Pineapple Walnut Zucchini Muffins

Delightful muffins filled with zucchini, walnuts, and sweet pineapple, perfect for breakfast or a snack.
Prep Time 10 minutes
Cook Time 20 minutes
Total Time 30 minutes
Servings: 12 muffins
Course: Breakfast, Snack
Cuisine: American
Calories: 170

Ingredients
  

Wet Ingredients
  • 1 cup grated zucchini Freshly grated
  • 1 cup crushed pineapple Drained well
  • ½ cup chopped walnuts
  • 1 cup sugar
  • cup vegetable oil
  • 2 pieces eggs
  • 1 teaspoon vanilla extract
Dry Ingredients
  • 1 ½ cups all-purpose flour
  • 1 teaspoon baking soda
  • 1 teaspoon baking powder
  • ½ teaspoon salt
  • 1 teaspoon cinnamon

Method
 

Preparation
  1. Preheat your oven to 350°F (175°C) and line a muffin tin with paper liners or grease it lightly.
  2. In a mixing bowl, combine the grated zucchini, crushed pineapple, walnuts, sugar, vegetable oil, eggs, and vanilla extract.

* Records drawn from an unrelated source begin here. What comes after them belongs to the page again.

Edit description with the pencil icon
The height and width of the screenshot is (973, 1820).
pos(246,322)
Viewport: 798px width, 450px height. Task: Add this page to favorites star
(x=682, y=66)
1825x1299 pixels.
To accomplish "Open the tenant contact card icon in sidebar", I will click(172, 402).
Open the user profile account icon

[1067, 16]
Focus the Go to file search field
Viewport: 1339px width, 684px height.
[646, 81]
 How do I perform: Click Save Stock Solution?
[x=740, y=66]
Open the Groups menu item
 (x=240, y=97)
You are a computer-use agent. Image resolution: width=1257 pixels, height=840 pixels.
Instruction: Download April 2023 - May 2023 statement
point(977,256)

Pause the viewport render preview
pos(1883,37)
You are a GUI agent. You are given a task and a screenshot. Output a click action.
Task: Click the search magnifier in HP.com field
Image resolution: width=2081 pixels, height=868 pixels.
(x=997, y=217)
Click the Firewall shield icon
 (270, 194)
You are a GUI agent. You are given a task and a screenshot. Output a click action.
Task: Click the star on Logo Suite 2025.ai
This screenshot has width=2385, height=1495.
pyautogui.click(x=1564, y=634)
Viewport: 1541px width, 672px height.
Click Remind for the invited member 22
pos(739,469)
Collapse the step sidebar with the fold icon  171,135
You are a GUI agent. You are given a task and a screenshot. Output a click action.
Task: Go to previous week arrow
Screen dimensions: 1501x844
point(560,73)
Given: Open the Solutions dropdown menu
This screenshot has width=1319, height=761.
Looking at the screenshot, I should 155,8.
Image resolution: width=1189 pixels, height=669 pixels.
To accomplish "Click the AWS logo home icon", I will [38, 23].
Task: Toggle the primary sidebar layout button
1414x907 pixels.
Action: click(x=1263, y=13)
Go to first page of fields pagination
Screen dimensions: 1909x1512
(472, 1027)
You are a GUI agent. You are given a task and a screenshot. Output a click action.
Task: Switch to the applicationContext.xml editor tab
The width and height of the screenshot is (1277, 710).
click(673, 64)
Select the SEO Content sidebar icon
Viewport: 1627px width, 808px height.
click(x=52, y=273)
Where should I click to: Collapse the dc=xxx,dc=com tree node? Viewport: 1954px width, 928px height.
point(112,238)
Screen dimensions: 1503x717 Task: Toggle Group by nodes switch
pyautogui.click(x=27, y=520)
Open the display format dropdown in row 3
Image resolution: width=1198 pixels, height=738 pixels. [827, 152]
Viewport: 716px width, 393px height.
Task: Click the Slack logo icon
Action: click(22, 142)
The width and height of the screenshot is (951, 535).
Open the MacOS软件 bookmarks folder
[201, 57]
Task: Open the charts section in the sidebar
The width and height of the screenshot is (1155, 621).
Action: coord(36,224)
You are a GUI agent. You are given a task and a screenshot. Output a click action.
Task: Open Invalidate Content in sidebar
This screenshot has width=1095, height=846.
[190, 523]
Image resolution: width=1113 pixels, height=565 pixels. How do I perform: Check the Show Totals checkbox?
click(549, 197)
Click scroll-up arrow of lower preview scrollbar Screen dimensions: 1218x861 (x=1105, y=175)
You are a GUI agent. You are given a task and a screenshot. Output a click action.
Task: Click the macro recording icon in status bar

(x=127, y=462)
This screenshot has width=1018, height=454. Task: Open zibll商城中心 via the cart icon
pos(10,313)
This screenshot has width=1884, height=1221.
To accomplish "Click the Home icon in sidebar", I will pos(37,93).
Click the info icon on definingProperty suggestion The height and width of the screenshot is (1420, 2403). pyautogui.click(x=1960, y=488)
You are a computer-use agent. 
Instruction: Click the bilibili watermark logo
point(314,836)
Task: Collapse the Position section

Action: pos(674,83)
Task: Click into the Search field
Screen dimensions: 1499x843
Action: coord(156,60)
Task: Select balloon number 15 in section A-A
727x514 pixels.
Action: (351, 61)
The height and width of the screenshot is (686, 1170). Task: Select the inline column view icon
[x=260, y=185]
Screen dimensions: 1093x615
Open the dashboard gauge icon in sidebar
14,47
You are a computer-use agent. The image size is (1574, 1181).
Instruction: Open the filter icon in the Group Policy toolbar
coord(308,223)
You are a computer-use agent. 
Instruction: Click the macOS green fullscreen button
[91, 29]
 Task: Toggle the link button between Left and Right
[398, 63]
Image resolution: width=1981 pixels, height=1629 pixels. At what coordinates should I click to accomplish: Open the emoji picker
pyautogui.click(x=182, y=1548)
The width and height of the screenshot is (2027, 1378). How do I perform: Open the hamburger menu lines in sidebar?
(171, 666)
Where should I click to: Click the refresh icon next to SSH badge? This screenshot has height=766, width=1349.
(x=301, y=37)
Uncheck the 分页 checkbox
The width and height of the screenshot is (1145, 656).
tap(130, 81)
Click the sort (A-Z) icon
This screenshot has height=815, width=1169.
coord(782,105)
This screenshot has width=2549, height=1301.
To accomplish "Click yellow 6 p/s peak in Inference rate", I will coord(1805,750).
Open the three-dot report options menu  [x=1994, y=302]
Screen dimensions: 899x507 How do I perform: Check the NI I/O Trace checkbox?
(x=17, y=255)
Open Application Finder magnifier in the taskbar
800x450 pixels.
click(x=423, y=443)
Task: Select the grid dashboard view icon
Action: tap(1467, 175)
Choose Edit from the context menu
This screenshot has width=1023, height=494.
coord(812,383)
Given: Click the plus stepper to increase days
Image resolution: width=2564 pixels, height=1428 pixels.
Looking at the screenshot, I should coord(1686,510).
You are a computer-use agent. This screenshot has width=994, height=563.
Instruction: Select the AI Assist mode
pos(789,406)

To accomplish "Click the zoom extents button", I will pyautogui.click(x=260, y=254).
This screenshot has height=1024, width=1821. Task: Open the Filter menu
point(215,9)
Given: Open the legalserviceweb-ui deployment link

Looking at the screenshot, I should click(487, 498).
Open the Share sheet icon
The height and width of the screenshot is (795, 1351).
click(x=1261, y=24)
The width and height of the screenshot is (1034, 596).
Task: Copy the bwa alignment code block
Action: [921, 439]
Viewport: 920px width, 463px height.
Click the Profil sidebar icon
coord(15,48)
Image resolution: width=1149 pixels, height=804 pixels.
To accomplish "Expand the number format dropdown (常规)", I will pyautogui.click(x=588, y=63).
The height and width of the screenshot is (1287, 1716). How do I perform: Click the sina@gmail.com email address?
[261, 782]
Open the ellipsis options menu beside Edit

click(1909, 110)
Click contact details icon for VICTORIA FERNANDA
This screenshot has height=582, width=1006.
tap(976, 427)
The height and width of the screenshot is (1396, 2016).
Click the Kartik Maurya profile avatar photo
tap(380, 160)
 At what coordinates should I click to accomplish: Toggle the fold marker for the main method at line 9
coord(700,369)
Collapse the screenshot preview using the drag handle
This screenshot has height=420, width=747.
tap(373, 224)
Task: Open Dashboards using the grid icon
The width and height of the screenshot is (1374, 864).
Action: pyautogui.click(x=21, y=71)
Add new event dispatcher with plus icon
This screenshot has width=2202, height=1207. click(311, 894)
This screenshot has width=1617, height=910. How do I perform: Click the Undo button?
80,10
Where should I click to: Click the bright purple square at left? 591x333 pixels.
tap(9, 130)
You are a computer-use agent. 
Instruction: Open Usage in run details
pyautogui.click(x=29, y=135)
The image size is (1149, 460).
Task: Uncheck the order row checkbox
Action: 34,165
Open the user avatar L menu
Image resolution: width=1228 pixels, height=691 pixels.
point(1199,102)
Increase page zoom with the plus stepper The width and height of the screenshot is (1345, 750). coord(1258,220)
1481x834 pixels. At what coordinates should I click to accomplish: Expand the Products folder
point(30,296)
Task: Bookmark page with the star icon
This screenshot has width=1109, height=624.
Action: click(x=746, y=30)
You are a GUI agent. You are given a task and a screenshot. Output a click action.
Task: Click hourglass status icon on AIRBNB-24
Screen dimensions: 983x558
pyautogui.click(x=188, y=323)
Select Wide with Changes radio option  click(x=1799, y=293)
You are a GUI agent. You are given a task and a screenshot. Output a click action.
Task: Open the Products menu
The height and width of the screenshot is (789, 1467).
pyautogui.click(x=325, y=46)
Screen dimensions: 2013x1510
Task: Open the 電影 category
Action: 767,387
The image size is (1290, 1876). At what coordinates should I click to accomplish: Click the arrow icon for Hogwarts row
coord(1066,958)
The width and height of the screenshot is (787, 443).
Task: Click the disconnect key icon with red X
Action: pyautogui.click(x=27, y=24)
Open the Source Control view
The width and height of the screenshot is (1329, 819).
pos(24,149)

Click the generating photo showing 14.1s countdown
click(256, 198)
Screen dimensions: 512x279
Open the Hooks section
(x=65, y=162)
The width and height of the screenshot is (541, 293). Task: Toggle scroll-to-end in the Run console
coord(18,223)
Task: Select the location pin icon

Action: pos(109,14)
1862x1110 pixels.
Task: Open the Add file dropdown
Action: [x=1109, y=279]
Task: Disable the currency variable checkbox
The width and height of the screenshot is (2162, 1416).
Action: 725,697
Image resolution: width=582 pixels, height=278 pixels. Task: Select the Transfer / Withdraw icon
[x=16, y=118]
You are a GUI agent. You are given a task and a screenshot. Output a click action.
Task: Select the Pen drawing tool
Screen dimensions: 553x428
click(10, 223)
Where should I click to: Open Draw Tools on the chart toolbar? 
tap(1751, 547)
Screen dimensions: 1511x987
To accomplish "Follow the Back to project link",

Mix until well-blended.
  3. In another bowl, whisk together the flour, baking soda, baking powder, salt, and cinnamon.
  4. Gradually add the dry ingredients to the wet ingredients, stirring just until combined. Be careful not to overmix.
  5. Spoon the batter evenly into the prepared muffin tin, filling each cup about 2/3 full.
  6. Bake for 18–22 minutes, or until a toothpick inserted in the center comes out clean.
  7. Allow the muffins to cool in the tin for a few minutes before transferring them to a wire rack to cool completely.

Notes

Make sure to drain the crushed pineapple well to avoid overly moist muffins. Experiment with different nuts or add chocolate chips for extra flavor. Store any leftovers in an airtight container at room temperature for up to three days.